Somados, chegaram a apenas US$ 864 (R$ 3.300 na atual cotação) em 2018. Neste ano, soma pouco mais de US$ 1.386 (R$ 5.293), segundo dados do Centro Internacional de Negócios (CIN). O equivalente a 0,3% das exportações desses itens no País em 2019.

Além disso, da tradicional feirinha da avenida Beira-Mar, passando pelo prédio histórico do Centro de Turismo do Ceará (Emcetur), aos centros de artesanato localizados Interior, são comuns, entre os artesãos, as queixas de que os bons ventos que sopram para o turismo no Estado ainda não se traduziram em aumento de visitantes e, consequentemente, de vendas. "Nós aqui trabalhamos todos os dias com o pessoal das agências de turismo e alguns rodoviários. E, neste momento, está muito fraco. A nossa esperança é alta estação, mas o que precisa mesmo é que estes espaços sejam mais e melhor divulgados. Precisamos de apoio", afirma o presidente da Associação Comercial da Emcetur, Luiz Carlos Bezerra.

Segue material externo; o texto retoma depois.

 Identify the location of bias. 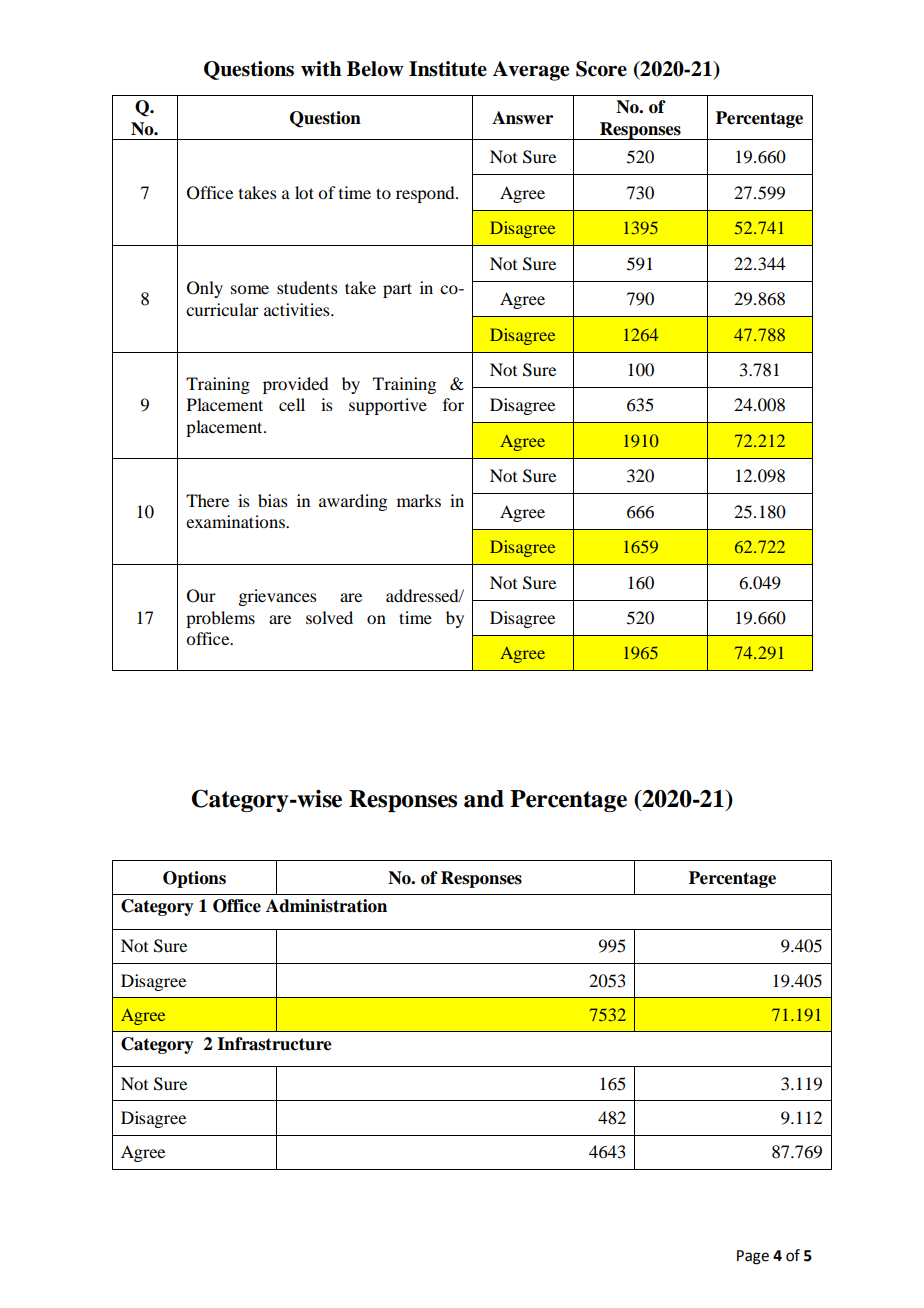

As rendeiras do Iguape, em Aquiraz, dizem que há pelo menos cinco, seis anos, há uma baixa consistente de ônibus turísticos que visitam a região. Há relatos de que têm semanas sem uma venda sequer. "Está fraquíssimo porque não existe mais aquela rota turística que tínhamos antes. Algumas pessoas me falaram que é porque já tem um centro na rodovia (CE-040), perto do posto rodoviário. E, para fazer a rota daqui, teriam que subir o viaduto e fazer o retorno. A gente vem tentando resgatar, mas é muito difícil", lamenta Antônia Cleide da Costa, presidente da Associação das Rendeiras do Iguape. Esse cenário tem afastado muitas artesãs. Atualmente, das 33 rendeiras que permanecem na associação, a maioria tem entre 50 e 70 anos, o que coloca em xeque a continuidade da tradição. "Isso preocupa muito".

De acordo com a Central de Artesanato (Ceart), vinculada à Secretaria da Proteção Social, Justiça, Cidadania, Mulheres e Direitos Humanos (SPS), são cerca de 30 mil artesãos registrados no Estado que movimentam em torno de R$ 3 milhões por ano. Mas estes dados, nem de longe, retratam com fidelidade o ofício, marcado pela informalidade. E que, década após década, garante o sustento de milhares de famílias no Ceará. O último estudo mais aprofundado sobre a realidade do setor foi feito pelo Banco do Nordeste (BNB) há quase 20 anos, nos anos 2000.

Àquela época, foi identificado que 76,1% dos municípios cearenses possuíam o artesanato como uma atividade econômica importante para formação de renda das famílias. E que metade dessas cidades trabalhava com a tipologia renda e bordados, sendo responsável por cerca de 40% da produção nordestina desse gênero. Segundo o BNB, naquele ano, 23,8% dos compradores intermediários desconheciam os compradores em potencial, principalmente em exportação.

A atual falta de diagnóstico do setor é um dos grandes obstáculos a fim de traçar estratégias para alavancar o setor. É o que aponta Cláudia Leitão, diretora do Observatório de Fortaleza e presidente da Câmara Setorial da Economia Criativa da Agência de Desenvolvimento Econômico (Adece). "Se a gente não sabe quantos trabalhadores são, como isso impacta na economia, quantos são formalizados, como poderemos debater fomento, capacitação e mudanças na legislação?".

Ela diz que, até o próximo ano, a Câmara Setorial pretende entregar ao Governo do Ceará um plano estratégico, baseado em quatro pilares - pesquisa, formação, fomento e marco legal - para impulsionar o setor da economia criativa. "O artesanato brasileiro é um grande ativo para o nosso desenvolvimento, reconhecido pela Unesco. E o Ceará tem uma vocação importante que merece reconhecimento e investimento no sentido de pensá-lo como parte importante para economia criativa".